# Material to process:

^^^^

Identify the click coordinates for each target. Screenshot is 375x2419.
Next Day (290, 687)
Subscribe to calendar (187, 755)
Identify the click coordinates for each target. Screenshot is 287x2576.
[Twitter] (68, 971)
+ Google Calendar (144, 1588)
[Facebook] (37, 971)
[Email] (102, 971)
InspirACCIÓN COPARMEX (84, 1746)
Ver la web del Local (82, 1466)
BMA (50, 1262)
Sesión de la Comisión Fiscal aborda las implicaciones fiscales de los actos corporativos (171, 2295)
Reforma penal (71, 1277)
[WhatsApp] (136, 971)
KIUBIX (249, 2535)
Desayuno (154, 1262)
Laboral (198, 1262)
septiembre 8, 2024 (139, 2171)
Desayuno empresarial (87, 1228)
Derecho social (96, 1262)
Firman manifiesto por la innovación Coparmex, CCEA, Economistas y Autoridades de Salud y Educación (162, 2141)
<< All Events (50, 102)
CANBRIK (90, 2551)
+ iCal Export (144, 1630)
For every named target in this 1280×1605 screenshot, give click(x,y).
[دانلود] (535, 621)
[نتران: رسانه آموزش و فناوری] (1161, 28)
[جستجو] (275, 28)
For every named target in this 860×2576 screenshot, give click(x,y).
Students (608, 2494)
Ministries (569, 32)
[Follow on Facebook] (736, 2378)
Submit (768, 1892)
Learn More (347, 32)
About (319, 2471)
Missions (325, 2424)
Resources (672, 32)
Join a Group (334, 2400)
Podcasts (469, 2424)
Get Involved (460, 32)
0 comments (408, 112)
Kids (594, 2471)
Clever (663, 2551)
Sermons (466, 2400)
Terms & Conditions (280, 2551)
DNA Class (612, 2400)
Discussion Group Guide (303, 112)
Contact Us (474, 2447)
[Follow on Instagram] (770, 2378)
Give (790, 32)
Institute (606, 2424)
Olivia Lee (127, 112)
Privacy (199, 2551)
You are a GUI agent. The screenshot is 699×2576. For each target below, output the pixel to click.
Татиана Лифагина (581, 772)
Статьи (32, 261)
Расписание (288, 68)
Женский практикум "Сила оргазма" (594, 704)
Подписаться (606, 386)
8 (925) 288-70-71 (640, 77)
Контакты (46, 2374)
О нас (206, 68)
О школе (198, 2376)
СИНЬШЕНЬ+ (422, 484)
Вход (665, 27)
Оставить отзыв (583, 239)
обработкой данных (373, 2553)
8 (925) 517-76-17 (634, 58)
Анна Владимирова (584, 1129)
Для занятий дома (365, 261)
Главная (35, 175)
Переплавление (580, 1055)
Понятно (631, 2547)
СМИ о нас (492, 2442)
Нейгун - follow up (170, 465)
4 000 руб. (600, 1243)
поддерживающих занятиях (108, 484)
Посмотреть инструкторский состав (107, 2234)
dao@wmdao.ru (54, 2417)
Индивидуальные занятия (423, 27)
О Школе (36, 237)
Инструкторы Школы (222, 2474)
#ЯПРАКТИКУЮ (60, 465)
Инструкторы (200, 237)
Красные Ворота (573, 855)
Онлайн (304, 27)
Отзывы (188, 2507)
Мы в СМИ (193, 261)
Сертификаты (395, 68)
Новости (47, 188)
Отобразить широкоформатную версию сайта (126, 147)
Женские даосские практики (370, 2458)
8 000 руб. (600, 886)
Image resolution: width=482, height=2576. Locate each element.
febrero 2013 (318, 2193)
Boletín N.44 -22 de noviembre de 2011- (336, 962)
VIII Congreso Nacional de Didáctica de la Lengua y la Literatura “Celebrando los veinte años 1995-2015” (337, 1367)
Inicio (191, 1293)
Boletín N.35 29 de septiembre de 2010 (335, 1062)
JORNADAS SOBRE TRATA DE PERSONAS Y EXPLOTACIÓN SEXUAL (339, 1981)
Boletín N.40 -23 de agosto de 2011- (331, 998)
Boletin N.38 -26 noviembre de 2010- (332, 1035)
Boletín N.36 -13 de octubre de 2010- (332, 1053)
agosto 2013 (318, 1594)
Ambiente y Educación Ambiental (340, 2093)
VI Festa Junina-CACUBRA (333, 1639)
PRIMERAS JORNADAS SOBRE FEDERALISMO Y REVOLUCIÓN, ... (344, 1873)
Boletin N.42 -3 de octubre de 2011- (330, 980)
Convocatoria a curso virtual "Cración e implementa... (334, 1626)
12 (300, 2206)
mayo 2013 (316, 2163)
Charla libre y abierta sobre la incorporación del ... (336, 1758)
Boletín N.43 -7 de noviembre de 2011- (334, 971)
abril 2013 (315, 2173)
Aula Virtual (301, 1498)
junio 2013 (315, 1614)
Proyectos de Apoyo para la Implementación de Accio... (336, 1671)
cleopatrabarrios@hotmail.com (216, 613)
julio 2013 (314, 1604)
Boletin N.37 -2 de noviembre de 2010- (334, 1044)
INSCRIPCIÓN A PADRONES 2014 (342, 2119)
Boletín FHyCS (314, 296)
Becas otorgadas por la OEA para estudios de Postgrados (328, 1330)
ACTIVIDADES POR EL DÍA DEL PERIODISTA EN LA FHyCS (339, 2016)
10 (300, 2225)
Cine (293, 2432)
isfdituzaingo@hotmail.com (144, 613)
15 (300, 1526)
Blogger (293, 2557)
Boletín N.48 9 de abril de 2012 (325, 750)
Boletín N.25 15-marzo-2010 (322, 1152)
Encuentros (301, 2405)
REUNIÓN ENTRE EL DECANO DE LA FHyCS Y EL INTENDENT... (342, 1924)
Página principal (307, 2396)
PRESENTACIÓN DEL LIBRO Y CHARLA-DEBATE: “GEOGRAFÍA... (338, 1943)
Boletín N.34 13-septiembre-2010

^^^^

# Task description:
In the entries above, find the line holding "Derecho social (96, 1262)" and the line holding "Inicio (191, 1293)", then retype exactly those two lines and every line between them, and nothing else.

# Result for this task:
Derecho social (96, 1262)
Firman manifiesto por la innovación Coparmex, CCEA, Economistas y Autoridades de Salud y Educación (162, 2141)
<< All Events (50, 102)
CANBRIK (90, 2551)
+ iCal Export (144, 1630)
For every named target in this 1280×1605 screenshot, give click(x,y).
[دانلود] (535, 621)
[نتران: رسانه آموزش و فناوری] (1161, 28)
[جستجو] (275, 28)
For every named target in this 860×2576 screenshot, give click(x,y).
Students (608, 2494)
Ministries (569, 32)
[Follow on Facebook] (736, 2378)
Submit (768, 1892)
Learn More (347, 32)
About (319, 2471)
Missions (325, 2424)
Resources (672, 32)
Join a Group (334, 2400)
Podcasts (469, 2424)
Get Involved (460, 32)
0 comments (408, 112)
Kids (594, 2471)
Clever (663, 2551)
Sermons (466, 2400)
Terms & Conditions (280, 2551)
DNA Class (612, 2400)
Discussion Group Guide (303, 112)
Contact Us (474, 2447)
[Follow on Instagram] (770, 2378)
Give (790, 32)
Institute (606, 2424)
Olivia Lee (127, 112)
Privacy (199, 2551)
You are a GUI agent. The screenshot is 699×2576. For each target below, output the pixel to click.
Татиана Лифагина (581, 772)
Статьи (32, 261)
Расписание (288, 68)
Женский практикум "Сила оргазма" (594, 704)
Подписаться (606, 386)
8 (925) 288-70-71 (640, 77)
Контакты (46, 2374)
О нас (206, 68)
О школе (198, 2376)
СИНЬШЕНЬ+ (422, 484)
Вход (665, 27)
Оставить отзыв (583, 239)
обработкой данных (373, 2553)
8 (925) 517-76-17 (634, 58)
Анна Владимирова (584, 1129)
Для занятий дома (365, 261)
Главная (35, 175)
Переплавление (580, 1055)
Понятно (631, 2547)
СМИ о нас (492, 2442)
Нейгун - follow up (170, 465)
4 000 руб. (600, 1243)
поддерживающих занятиях (108, 484)
Посмотреть инструкторский состав (107, 2234)
dao@wmdao.ru (54, 2417)
Индивидуальные занятия (423, 27)
О Школе (36, 237)
Инструкторы Школы (222, 2474)
#ЯПРАКТИКУЮ (60, 465)
Инструкторы (200, 237)
Красные Ворота (573, 855)
Онлайн (304, 27)
Отзывы (188, 2507)
Мы в СМИ (193, 261)
Сертификаты (395, 68)
Новости (47, 188)
Отобразить широкоформатную версию сайта (126, 147)
Женские даосские практики (370, 2458)
8 000 руб. (600, 886)
Image resolution: width=482, height=2576. Locate each element.
febrero 2013 (318, 2193)
Boletín N.44 -22 de noviembre de 2011- (336, 962)
VIII Congreso Nacional de Didáctica de la Lengua y la Literatura “Celebrando los veinte años 1995-2015” (337, 1367)
Inicio (191, 1293)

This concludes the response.